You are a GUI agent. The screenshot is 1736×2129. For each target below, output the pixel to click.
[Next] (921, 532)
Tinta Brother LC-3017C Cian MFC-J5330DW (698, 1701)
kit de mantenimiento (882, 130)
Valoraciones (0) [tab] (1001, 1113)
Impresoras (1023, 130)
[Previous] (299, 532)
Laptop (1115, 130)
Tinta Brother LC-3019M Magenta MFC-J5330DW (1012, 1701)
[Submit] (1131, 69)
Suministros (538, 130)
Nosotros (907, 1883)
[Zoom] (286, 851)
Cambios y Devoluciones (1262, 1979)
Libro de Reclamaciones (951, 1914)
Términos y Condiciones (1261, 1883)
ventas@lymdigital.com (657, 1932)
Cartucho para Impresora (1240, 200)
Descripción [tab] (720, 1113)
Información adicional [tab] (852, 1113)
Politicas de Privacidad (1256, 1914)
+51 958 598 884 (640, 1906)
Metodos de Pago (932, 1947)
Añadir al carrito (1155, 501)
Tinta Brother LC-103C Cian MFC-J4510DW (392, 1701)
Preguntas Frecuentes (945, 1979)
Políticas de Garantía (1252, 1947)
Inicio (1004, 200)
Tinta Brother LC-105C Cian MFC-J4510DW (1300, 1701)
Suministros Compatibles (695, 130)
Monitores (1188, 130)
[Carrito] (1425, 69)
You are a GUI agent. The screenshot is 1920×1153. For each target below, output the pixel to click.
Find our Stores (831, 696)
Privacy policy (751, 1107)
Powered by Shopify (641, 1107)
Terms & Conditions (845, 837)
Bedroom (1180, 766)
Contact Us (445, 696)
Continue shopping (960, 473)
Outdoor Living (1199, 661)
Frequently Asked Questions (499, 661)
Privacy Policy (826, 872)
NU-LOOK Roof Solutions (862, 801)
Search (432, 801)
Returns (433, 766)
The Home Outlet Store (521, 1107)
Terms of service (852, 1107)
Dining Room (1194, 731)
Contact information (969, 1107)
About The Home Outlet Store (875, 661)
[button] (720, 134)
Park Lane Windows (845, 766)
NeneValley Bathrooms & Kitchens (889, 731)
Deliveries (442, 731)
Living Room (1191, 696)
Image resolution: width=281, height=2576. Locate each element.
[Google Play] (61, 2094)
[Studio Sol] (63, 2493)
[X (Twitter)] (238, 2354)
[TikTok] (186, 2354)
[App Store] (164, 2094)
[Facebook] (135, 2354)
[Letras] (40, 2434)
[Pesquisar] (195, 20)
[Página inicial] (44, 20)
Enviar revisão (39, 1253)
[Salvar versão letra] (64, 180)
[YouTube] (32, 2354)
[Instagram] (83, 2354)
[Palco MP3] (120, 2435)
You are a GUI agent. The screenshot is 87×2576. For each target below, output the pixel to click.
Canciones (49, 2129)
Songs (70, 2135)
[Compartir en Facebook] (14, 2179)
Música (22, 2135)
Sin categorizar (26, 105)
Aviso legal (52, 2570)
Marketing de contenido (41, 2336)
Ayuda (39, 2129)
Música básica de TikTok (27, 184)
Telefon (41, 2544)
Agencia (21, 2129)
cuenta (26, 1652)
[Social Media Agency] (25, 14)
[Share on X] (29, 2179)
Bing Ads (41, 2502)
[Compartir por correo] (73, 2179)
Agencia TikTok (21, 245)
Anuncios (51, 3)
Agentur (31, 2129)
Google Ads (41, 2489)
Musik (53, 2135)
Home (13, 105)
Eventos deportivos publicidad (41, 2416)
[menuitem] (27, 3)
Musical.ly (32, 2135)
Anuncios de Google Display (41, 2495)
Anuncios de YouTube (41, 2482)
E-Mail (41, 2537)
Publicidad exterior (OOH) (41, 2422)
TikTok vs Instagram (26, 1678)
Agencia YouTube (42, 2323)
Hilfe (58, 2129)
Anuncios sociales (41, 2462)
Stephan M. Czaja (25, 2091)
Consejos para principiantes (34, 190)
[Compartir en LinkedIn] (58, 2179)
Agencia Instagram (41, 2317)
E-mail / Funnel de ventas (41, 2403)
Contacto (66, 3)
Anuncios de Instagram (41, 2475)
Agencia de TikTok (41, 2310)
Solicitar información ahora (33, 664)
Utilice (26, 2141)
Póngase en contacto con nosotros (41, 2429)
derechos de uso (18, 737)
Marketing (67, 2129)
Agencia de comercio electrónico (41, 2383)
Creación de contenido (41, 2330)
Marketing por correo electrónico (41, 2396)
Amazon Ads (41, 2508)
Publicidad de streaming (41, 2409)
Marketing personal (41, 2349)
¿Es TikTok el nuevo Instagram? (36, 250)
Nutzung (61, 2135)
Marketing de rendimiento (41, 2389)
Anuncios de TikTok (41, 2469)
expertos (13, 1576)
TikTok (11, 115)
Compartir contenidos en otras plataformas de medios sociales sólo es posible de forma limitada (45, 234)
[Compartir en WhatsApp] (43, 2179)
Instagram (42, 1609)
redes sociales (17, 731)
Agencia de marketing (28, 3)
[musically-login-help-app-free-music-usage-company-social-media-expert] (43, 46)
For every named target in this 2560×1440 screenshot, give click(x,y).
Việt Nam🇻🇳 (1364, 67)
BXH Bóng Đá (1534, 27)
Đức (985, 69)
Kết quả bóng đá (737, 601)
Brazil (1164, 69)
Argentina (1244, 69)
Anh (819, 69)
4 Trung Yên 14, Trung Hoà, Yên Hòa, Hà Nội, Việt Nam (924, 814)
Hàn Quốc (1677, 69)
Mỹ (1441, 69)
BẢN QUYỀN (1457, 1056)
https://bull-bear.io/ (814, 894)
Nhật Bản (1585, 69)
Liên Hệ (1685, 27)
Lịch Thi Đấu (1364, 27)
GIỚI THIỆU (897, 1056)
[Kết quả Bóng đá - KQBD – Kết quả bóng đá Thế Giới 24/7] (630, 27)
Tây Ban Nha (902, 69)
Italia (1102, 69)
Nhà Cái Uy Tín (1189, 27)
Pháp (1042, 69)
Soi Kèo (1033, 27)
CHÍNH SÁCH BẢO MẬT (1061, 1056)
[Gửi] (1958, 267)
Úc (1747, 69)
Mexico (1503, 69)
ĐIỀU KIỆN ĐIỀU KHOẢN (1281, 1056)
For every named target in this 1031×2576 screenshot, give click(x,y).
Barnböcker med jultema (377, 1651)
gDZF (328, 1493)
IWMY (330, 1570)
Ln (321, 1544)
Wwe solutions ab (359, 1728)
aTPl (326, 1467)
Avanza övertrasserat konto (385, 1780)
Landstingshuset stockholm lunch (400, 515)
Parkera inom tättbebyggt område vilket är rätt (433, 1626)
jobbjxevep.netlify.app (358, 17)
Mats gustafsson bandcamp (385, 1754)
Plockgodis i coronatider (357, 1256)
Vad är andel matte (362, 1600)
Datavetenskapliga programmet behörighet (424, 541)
════
Restate the listing word for word, but only from its first line through the line with "[Facebook] (135, 2354)", keeping both end lines.

RESULT BELOW.
You are a GUI agent. The screenshot is 1736×2129. For each target below, output the pixel to click.
[Next] (921, 532)
Tinta Brother LC-3017C Cian MFC-J5330DW (698, 1701)
kit de mantenimiento (882, 130)
Valoraciones (0) [tab] (1001, 1113)
Impresoras (1023, 130)
[Previous] (299, 532)
Laptop (1115, 130)
Tinta Brother LC-3019M Magenta MFC-J5330DW (1012, 1701)
[Submit] (1131, 69)
Suministros (538, 130)
Nosotros (907, 1883)
[Zoom] (286, 851)
Cambios y Devoluciones (1262, 1979)
Libro de Reclamaciones (951, 1914)
Términos y Condiciones (1261, 1883)
ventas@lymdigital.com (657, 1932)
Cartucho para Impresora (1240, 200)
Descripción [tab] (720, 1113)
Información adicional [tab] (852, 1113)
Politicas de Privacidad (1256, 1914)
+51 958 598 884 (640, 1906)
Metodos de Pago (932, 1947)
Añadir al carrito (1155, 501)
Tinta Brother LC-103C Cian MFC-J4510DW (392, 1701)
Preguntas Frecuentes (945, 1979)
Políticas de Garantía (1252, 1947)
Inicio (1004, 200)
Tinta Brother LC-105C Cian MFC-J4510DW (1300, 1701)
Suministros Compatibles (695, 130)
Monitores (1188, 130)
[Carrito] (1425, 69)
You are a GUI agent. The screenshot is 1920×1153. For each target below, output the pixel to click.
Find our Stores (831, 696)
Privacy policy (751, 1107)
Powered by Shopify (641, 1107)
Terms & Conditions (845, 837)
Bedroom (1180, 766)
Contact Us (445, 696)
Continue shopping (960, 473)
Outdoor Living (1199, 661)
Frequently Asked Questions (499, 661)
Privacy Policy (826, 872)
NU-LOOK Roof Solutions (862, 801)
Search (432, 801)
Returns (433, 766)
The Home Outlet Store (521, 1107)
Terms of service (852, 1107)
Dining Room (1194, 731)
Contact information (969, 1107)
About The Home Outlet Store (875, 661)
[button] (720, 134)
Park Lane Windows (845, 766)
NeneValley Bathrooms & Kitchens (889, 731)
Deliveries (442, 731)
Living Room (1191, 696)
Image resolution: width=281, height=2576. Locate each element.
[Google Play] (61, 2094)
[Studio Sol] (63, 2493)
[X (Twitter)] (238, 2354)
[TikTok] (186, 2354)
[App Store] (164, 2094)
[Facebook] (135, 2354)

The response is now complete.